Il 57enne agente penitenziario Mario Francesco Provenzano si è tolto la vita. La donna è riuscita a fuggire col bimbo in braccio

Tre colpi d’arma da fuoco, l’uno a distanza di qualche secondo dall’altro. L’ultimo è stato quello mortale. E' accaduto a Mangone. Un uomo si è tolto la vita, dopo aver cercato di uccidere la moglie, che si è salvata sottraendosi alla furia omicida, scappando da casa, tenendo in braccio il figlioletto di cinque anni, mentre la figlia dodicenne era a scuola.
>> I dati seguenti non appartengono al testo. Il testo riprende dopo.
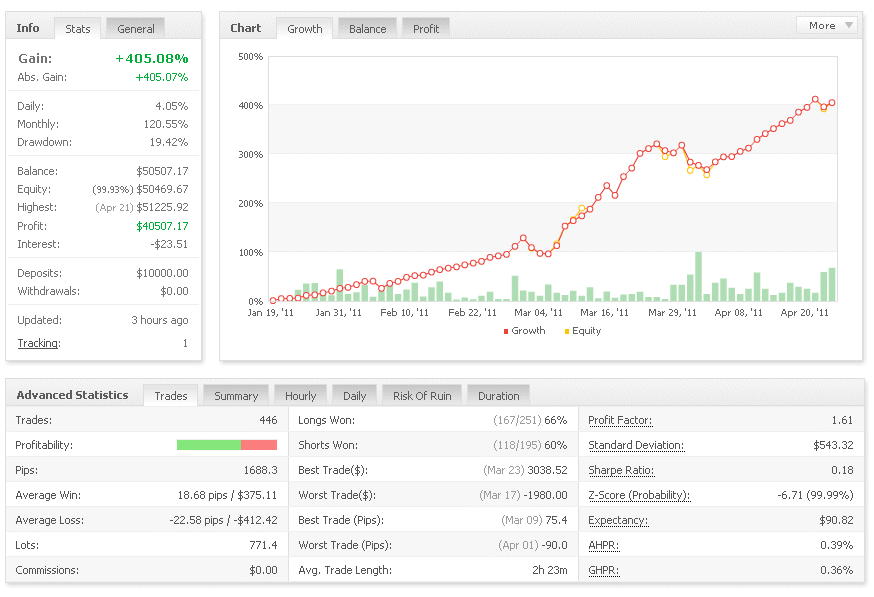Click the Profit Factor label link
The image size is (874, 597).
click(x=620, y=420)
Il dramma familiare si è consumato intorno alle 10 di ieri mattina, in corso Garibaldi, nel cuore del centro storico mangonese, quando l’uomo, Mario Francesco Provenzano, 57 anni, un assistente capo coordinatore della Polizia penitenziaria in servizio nella casa circondariale di Cosenza ha preso la pistola.

Rientrato a casa, avrebbe avuto una discussione molto accesa con la moglie. Una lite delle solite, con ripetute minacce di morte. Durante il litigio avvenuto nella stanza da letto, l’uomo, preso dall’ira, ha estratto la pistola d’ordinanza ed esploso un primo colpo di pistola, quando la donna, percependone le intenzioni, aveva preso in braccio il bambino per darsi alla fuga, e un secondo colpo, quando madre e figlio erano sulla porta di casa, per fortuna, senza essere stati attinti dai proiettili.

Usciti per strada, si sono provvidenzialmente rifugiati presso una famiglia del vicinato. A quel punto, l’aggressore ha deciso di farla finita, sparandosi un colpo mortale in cima ad una scala interna che dà sull’uscio dell’abitazione. Subito dopo, il sopralluogo dei carabinieri della Stazione di Mangone e della Compagnia di Rogliano, quindi, l’intervento del “118” con i sanitari che non hanno potuto fare altro se non constatare l’avvenuta morte dell’uomo. Poi, è stata la volta del procuratore capo di Cosenza, dottor Mario Spagnuolo, del comandante provinciale dell’Arma, colonnello Saverio Spoto, e dei vertici della Polizia penitenziaria di Cosenza.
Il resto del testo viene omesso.